The retailer may offer even more merchandise at those lower prices if it needs to sway customers to purchase more, he added.
Dollarama has other tools to tinker with pricing, such as offering fewer pencils in a smaller pack at a higher price or reducing the amount of plastic in a bowl to make it thinner, but charge the same price as previously, Mr. Rossy said. There are "ways to engineer the products in almost all products to make sure that it fits within our price points,” he said.
As well, the company has installed new technology that allows it to lower costs by tracking merchandise demand better to improve product offerings and scheduling labour more efficiently, he said.

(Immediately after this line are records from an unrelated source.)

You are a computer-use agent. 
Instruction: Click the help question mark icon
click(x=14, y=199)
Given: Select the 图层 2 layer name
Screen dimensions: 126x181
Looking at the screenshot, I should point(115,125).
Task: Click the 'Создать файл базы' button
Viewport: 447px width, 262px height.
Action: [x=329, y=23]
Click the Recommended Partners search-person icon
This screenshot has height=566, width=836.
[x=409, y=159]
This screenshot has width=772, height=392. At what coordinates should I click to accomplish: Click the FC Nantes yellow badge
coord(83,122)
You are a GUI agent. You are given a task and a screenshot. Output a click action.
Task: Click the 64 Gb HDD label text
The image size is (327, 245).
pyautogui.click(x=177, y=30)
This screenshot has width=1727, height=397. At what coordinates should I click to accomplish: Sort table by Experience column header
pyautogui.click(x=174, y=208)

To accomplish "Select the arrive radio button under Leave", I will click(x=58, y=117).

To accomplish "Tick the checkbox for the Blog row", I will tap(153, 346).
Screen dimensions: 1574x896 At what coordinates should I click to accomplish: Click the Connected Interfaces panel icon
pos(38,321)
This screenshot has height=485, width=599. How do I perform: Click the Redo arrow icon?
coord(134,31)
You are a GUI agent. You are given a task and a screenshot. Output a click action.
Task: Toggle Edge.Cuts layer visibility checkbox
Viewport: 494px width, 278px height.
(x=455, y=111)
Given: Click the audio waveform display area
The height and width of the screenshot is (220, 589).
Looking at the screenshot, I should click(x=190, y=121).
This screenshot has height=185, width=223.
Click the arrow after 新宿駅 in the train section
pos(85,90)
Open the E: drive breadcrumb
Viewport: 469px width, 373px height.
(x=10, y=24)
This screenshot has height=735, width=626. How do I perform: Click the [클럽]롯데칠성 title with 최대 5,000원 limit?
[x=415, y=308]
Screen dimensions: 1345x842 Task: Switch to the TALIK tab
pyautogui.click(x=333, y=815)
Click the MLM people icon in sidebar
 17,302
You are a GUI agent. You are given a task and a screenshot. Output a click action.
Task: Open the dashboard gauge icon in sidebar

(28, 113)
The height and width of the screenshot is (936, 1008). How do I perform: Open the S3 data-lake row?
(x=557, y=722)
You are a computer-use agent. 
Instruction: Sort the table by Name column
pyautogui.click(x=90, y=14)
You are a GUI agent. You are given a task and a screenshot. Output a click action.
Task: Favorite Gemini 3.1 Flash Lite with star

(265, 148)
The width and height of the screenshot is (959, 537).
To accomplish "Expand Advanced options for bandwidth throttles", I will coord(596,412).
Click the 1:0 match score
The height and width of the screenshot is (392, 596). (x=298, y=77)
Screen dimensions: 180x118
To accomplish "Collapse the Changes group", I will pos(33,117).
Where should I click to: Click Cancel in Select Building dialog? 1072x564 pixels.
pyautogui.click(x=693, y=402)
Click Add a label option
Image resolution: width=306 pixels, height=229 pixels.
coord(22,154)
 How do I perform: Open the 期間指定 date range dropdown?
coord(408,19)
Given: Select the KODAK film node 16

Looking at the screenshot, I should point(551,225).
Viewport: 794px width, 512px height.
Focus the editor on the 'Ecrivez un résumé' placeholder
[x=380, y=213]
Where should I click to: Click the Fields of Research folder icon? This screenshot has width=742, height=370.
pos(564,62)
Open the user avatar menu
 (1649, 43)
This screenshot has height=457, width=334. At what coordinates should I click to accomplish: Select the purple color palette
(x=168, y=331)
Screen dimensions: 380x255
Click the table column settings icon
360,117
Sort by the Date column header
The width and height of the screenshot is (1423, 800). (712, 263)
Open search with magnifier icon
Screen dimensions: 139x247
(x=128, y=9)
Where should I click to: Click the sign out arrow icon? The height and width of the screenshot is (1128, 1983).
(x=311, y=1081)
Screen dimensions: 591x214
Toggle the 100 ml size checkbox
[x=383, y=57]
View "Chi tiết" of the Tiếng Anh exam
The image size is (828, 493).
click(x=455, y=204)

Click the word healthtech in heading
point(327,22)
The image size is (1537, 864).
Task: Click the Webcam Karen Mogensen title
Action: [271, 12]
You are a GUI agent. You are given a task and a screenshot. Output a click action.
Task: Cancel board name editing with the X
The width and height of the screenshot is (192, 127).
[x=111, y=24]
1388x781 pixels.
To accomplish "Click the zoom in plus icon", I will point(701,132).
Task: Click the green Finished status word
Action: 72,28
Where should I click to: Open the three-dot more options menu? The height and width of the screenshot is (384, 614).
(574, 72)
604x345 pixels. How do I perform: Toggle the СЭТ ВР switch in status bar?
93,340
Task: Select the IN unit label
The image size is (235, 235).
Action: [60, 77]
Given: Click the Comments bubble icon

At U.S.-owned rival Dollar Tree Inc., its Canadian division generated a “mid-single digit” same-store sales gain in its fourth quarter, its executives said. Its consumer-goods sales (such as food) outperformed those of discretionary products (such as home decor), the latter of which yield higher profit margins.
The softness in discretionary product sales could also affect Dollarama, warned Chris Li, retail analyst at Macquarie Research. Dollar Tree in Canada offers all of its products at a single price of $1.25. But at the urging of a shareholder activist, Dollar Tree is testing multiple prices which, if implemented in Canada, would increase competition, Mr. Li said. Still, the chain has only about 230 stores here compared with roughly 1,200 Dollarama outlets, which is “not large enough to have a notable impact,” he said.
Dollarama has felt its own pressures from New York investment firm Spruce Point Capital Management LLC, which is known as an activist short seller. In October, it raised concerns about the retailer’s “serious fundamental headwinds” and what it believes are unachievable growth targets.
However, some investors are still adding to their Dollarama holdings. Izabel Fils, vice-president and portfolio manager at Franklin Bissett Investment Management, which owned about four million shares as of Dec. 31 and bought more last month, said it views Dollarama as a solid long-term investment. The chain probably will benefit from current economic uncertainty, pushing consumers to purchase cheaper goods such as those at Dollarama, she said.
She pointed to the retailer’s growth opportunities, including its option next February to buy a 50.1-per-cent stake in its Latin American partner Dollar City. As well, Dollarama is only beginning to sell online, while still planning to expand to 1,700 stores. Dollarama is nimble enough to modify its pricing and merchandise as needed, she added.
But other investors are more cautious. “It has been great and now it’s a little bit more difficult to justify with the slowing growth,” said Wickham Investment’s Mr. Meyer.